Magnet school district in New Jersey

The Middlesex County Magnet Schools, formerly known as the Middlesex County Vocational and Technical Schools, is a public school district that provides a network of high schools serving the vocational and technical education needs of students in Middlesex County, in the U.S. state of New Jersey. Dating to 1914, the district was the first county vocational school system in the United States. The district serves high school, adult and disabled students.

As of the 2023–24 school year, the district, comprised of five schools, had an enrollment of 2,107 students and 183.0 classroom teachers (on an FTE basis), for a student–teacher ratio of 11.5:1.

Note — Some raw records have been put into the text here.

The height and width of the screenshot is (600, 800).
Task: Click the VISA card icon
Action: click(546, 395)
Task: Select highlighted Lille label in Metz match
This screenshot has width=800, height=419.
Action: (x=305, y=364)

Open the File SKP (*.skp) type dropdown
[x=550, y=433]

The high school campuses in the district are located in East Brunswick, Edison, Perth Amboy, Piscataway and Woodbridge Township.

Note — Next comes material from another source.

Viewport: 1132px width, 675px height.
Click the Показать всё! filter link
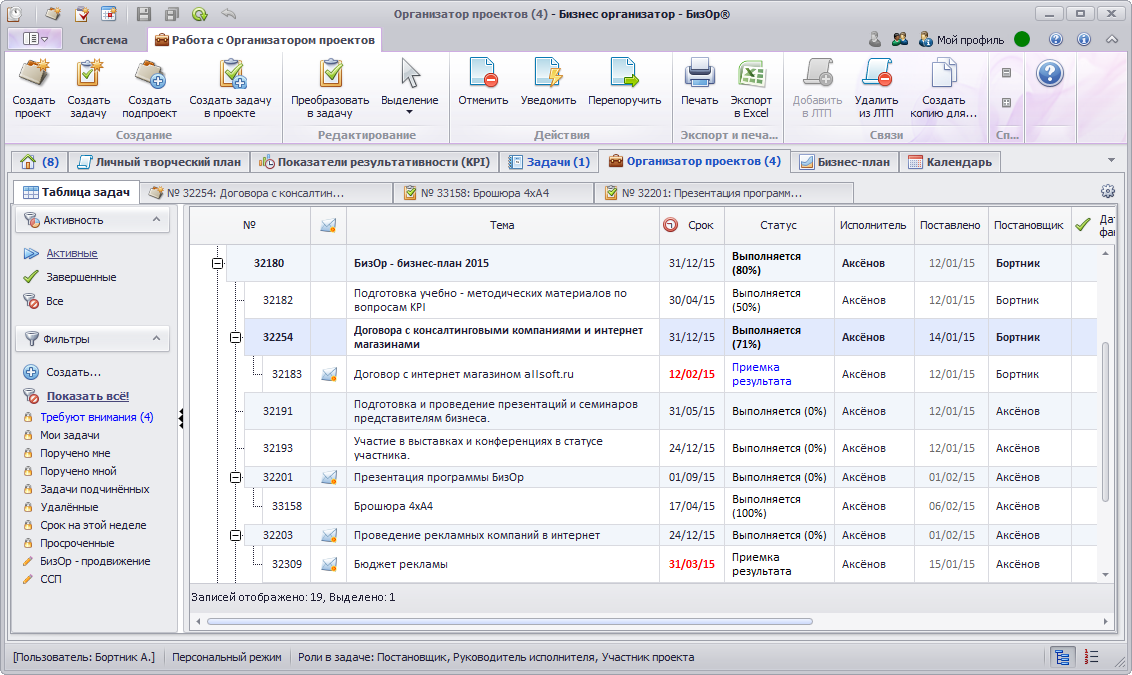pyautogui.click(x=87, y=396)
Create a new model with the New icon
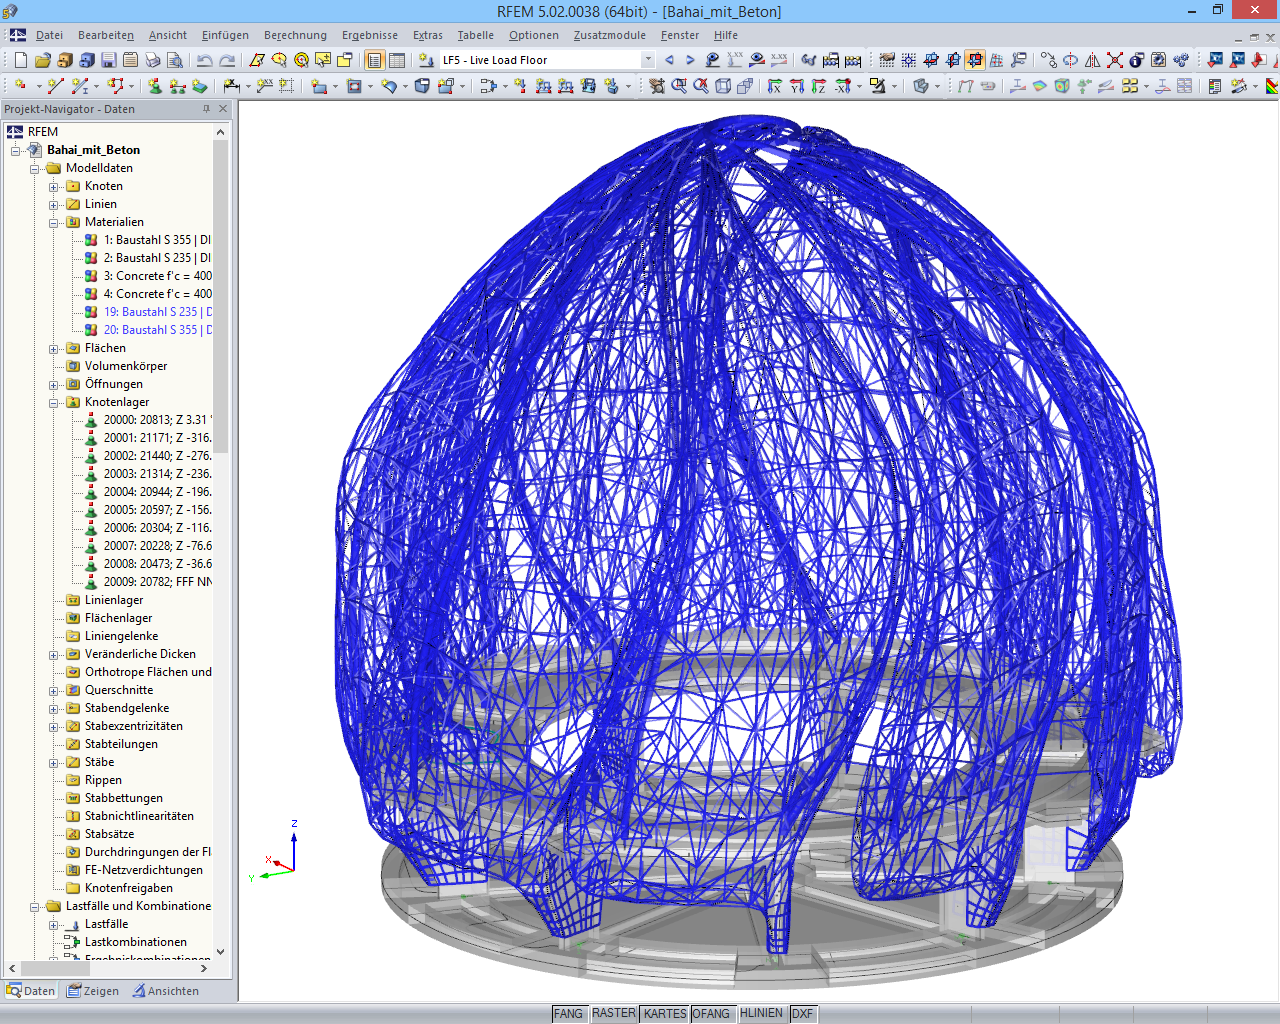The image size is (1280, 1024). tap(20, 59)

==Awards and recognition==
Middlesex County Academy for Allied Health and Biomedical Sciences in Woodbridge was one of 11 in the state to be recognized in 2014 by the United States Department of Education's National Blue Ribbon Schools Program.

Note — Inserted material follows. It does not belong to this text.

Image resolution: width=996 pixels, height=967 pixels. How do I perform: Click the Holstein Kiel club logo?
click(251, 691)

Perth Amboy Technical High School was recognized by the National Blue Ribbon Schools Program in 2012, one of 17 schools in New Jersey to be honored that year.

In 2024, Woodbridge Academy Magnet School was one of 11 schools in the state recognized by the National Blue Ribbon Schools Program as an Exemplary High Performing School.

==Schools==
Schools in the district (with 2023–24 enrollment data from the National Center for Education Statistics) are:

- East Brunswick Magnet School with 742 students in grades 9–12
- Edison Academy Magnet School with 175 students in grades 9–12
- Perth Amboy Magnet School with 262 students in grades 9–12
- Piscataway Magnet School with 640 students in grades 9–12
- Woodbridge Academy Magnet School with 285 students in grades 9–12

==Career majors==
A description of each career major can be found on the MCMS website.

===Edison Academy===
- Civil/Mechanical Engineering Technology
- Electrical/Computer Engineering Technology

===East Brunswick===
- Commercial Art/Marketing Design
- Graphic Arts
- Automotive Technology
- Machine Tool Technology
- Welding
- Architectural Drafting/CAD
- Carpentry
- Heating Ventilation Air Conditioning and Refrigeration (HVAC)
- Performing Arts Theatre
- Performing Arts Dance
- Music Performance & Technology
- Agriscience Technology
- Baking
- Culinary Arts
- Cosmetology/Hairstyling
- Health Technology
- Automotive Services
- Basic Business Technology
- Building Services/Maintenance Mechanics
- Building Trades
- Dry Cleaning
- Food Services
- Health Services
- Masonry
- Retail Sales

===Perth Amboy===
- Auto Mechanics
- Computer Applications for Business
- Graphic Design
- Carpentry
- Electrical Technology
- Heating, Ventilation, Air Conditioning and Refrigeration
- Culinary Arts

===Piscataway===
- Computer Assisted Drafting
- Machine Tool Technology
- Automated Office Technology
- Computer Applications for Business
- Computer Systems Technology
- Automotive Collision Repair Technology
- Auto Mechanics
- Baking
- Culinary Arts: Commercial Foods
- Cosmetology/Hairstyling
- Apparel Services/Clothes Processing
- Auto Maintenance
- Auto Repair
- Basic Business Technology
- Building Trades
- Carpentry
- Culinary Arts: Career Development
- Hospitality: Hotel Services
- Landscaping/Horticulture
- Health Technology
- Production Welding
- Sales Occupations
- Supermarket Careers

===Woodbridge Academy===
- Biomedical Sciences
- Allied Health
- Computer Applications for Business/Health Careers
- Building Maintenance
- Industrial Processing/Machine Trades

==Administration==
Core members of the district's administration are:
- Jorge E. Diaz, superintendent
- Karl J. Knehr, business administrator and board secretary

==Board of education==
The board of education is comprised of the county superintendent of schools and four members appointed by the Board of County Commissioners. The board appoints a superintendent to oversee the district's day-to-day operations and a business administrator to supervise the business functions of the district.